Opened 14 years ago
Last modified 13 years ago
#14698 closed
django.utils.module_loading.module_has_submodule yields false positives — at Initial Version
Reported by: | Łukasz Rekucki | Owned by: | nobody |
---|---|---|---|
Component: | Core (Other) | Version: | 1.2 |
Severity: | Keywords: | ||
Cc: | Michael Shields | Triage Stage: | Ready for checkin |
Has patch: | yes | Needs documentation: | no |
Needs tests: | no | Patch needs improvement: | no |
Easy pickings: | no | UI/UX: | no |
Description
The way I found this is a bit crazy, so I'm not going to describe it all, but the 2 important things are:
# I have some explicit relative imports.
# I wanted to make a template library named the same as the application it contains.

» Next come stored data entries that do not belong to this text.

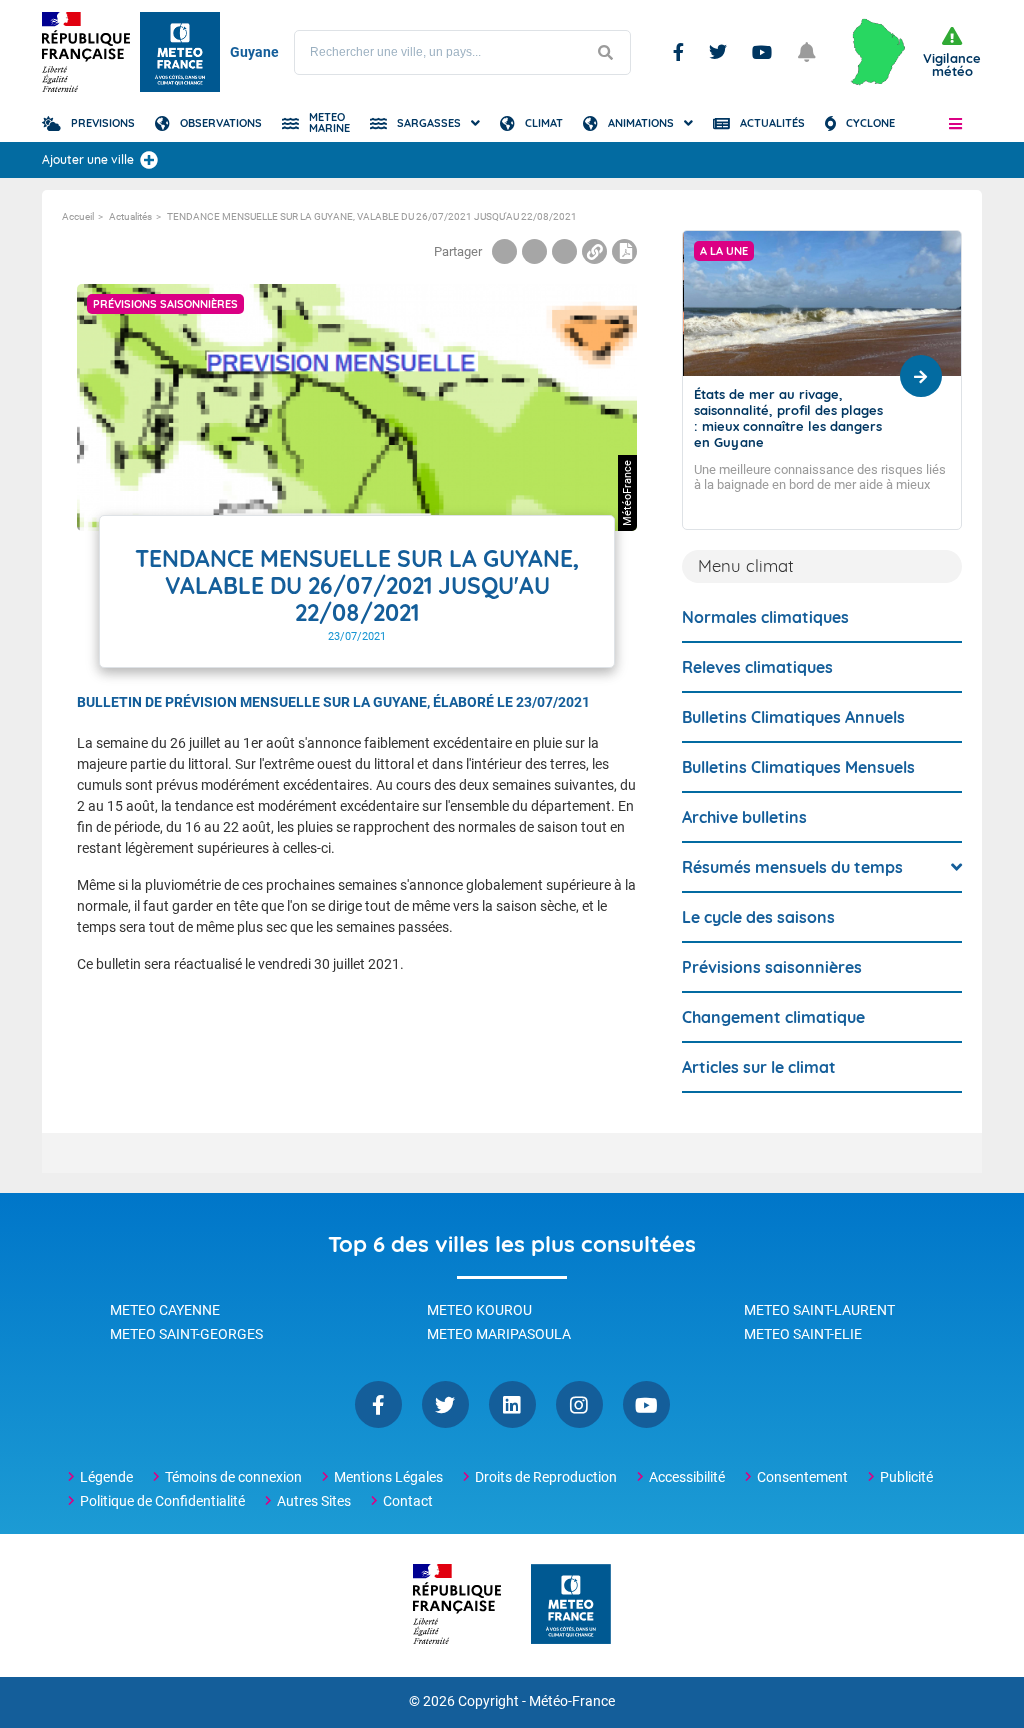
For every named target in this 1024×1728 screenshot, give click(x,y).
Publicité (906, 1477)
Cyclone (870, 123)
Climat (544, 123)
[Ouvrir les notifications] (807, 52)
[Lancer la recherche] (605, 52)
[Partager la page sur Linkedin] (564, 251)
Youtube (762, 52)
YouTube (646, 1404)
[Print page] (624, 251)
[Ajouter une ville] (149, 160)
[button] (955, 123)
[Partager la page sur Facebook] (504, 251)
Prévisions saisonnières (772, 967)
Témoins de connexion (233, 1477)
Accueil (78, 216)
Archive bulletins (744, 817)
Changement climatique (773, 1017)
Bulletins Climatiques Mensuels (798, 767)
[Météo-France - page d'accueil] (571, 1605)
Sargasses (429, 123)
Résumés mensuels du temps (792, 867)
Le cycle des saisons (758, 917)
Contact (408, 1501)
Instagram (579, 1404)
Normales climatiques (765, 617)
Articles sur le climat (759, 1067)
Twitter (718, 52)
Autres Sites (314, 1501)
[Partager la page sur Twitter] (534, 251)
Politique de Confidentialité (162, 1501)
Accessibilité (687, 1477)
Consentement (802, 1477)
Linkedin (512, 1404)
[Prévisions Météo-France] (180, 52)
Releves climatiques (757, 667)
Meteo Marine (329, 122)
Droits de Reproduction (546, 1477)
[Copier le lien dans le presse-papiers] (594, 251)
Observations (221, 123)
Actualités (772, 123)
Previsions (103, 123)
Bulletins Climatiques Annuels (793, 717)
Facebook (678, 52)
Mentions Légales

This generally should work (tried on a fresh project), but failed with a weird error in my project: "'currencies' is not a valid tag library: ImportError raised loading company.templatetags.currencies: No module named currencies". Of course there is no such module, because it's on "currencies.templatags" application.
So after some debuging it turned out that module_has_submodule returns a false positive. This is because it checks if name in sys.modules
. To be honest, I didn't know about this, but it seems that Python sometimes also stores import misses by puting a None in to that dictionary. See this python-dev thread.